Saturday, May 21, 2011

Green Pea and Saffron Risotto

Risotto is one of my "feelin' fancy" comfort dishes. The end result can be elegant or homey, and the process of making it is fairly involved, what with the constant attention and stirring. It's nice too, because it's so simple to make for one person. It's better that way too, because I've found that risotto, like fettucini alfredo, does not reheat well. I mean, don't get me wrong, it's still edible, and delicious, but the I think that the texture is drastically different.

Risotto is also a classic example of how quality ingredients can make all the difference in the world. Sure, you can whip together a cheesy-rice concoction of long-grain rice finished with parm-from-a-green-can, and while it would have the starchy comfort of rice and the umami-ness of the powdered parm, it won't have the same creaminess. The first real risotto I had was damn-near transcendent, and I've loved them ever since.

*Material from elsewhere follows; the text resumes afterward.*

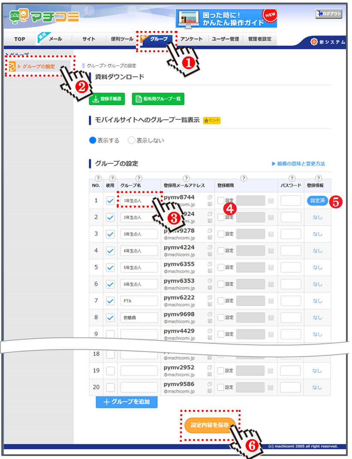Screen dimensions: 352x459
Task: Check the 使用 checkbox for row 19
Action: pyautogui.click(x=110, y=371)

Green Pea and Saffron Risotto

  • 1 T butter
  • 1 T olive oil
  • 1/4 cup chopped onion
  • 1/2 cup rice - Arborio, Vialone Nano or Carnaroli (see Notes)
  • 1/4 cup white wine
  • pinch of saffron
  • 2 cups chicken broth, simmering over low heat
  • 1/4 cup green peas, cooked
  • 1/4 cup freshly grated parmigiano reggiano plus more for garnish
  • salt and pepper (optional)

  1. Heat the chicken broth in a pot and keep at a low simmer.
  2. In a large saucepan, melt the butter and olive oil over medium-high heat. Add the chopped onion and cook until the onion is soft.
  3. Add the rice and stir to coat well. Cook the rice for about 2 minutes, then add the saffron and the wine. Stir well , and once the wine has been absorbed by the rice, start adding the chicken broth 1 ladleful at a time, adding more as the liquid is absorbed and stirring well the whole time.
  4. Continue until the rice is al dente, firm, but not chalky when you bite into it. You want there to be some creaminess and looseness to it. There will still be liquid, but it will be thick and creamy from the starch released by the rice.
  5. Add the peas and 1/3 cup of the parmigiano reggiano and stir well. Taste for seasoning, you can add salt and pepper, but I usualy don't with this dish.
  6. Serve garnished with a bit more parmigiano reggiano.

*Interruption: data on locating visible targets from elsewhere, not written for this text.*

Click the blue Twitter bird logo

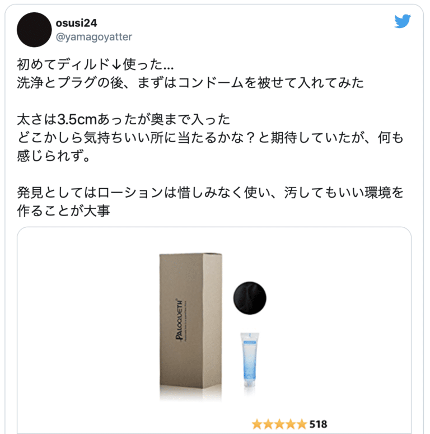(403, 21)
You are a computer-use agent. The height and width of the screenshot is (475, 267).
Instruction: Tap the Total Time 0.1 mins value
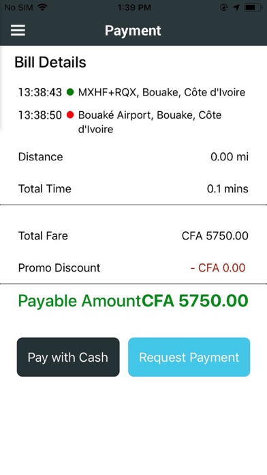(227, 189)
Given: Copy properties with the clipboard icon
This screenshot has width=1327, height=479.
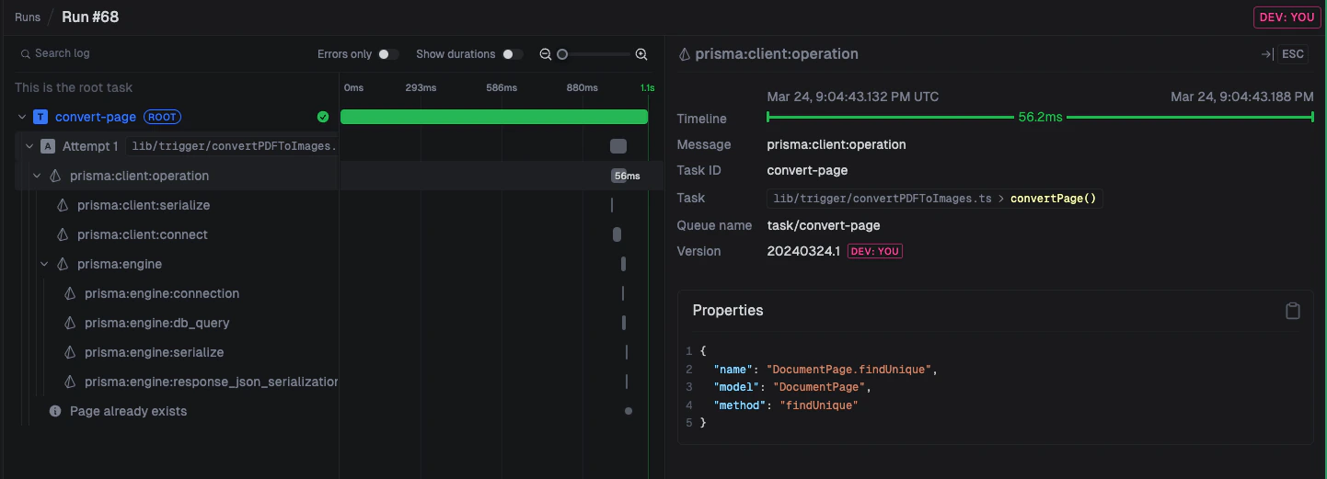Looking at the screenshot, I should tap(1292, 311).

  • I used to use only Arborio rice for my risottos until I was turned on to the Vialone Nano and Carnaroli varieties. Just as Arborio is heads and shouders above regular long or medium-grain rices for risotto-making, so are Vialone Nano and Carnaroli far above Arborio.

    I totally recommend using Arborio when you're just starting out making risottos. Once you make the switch though, you'll notice how different the rices are. Carnaroli stays the firmest of the 3, yet it still yields the creaminess that makes a risotto a risotto. Vialone Nano seems to absorb liquid faster than the other 2.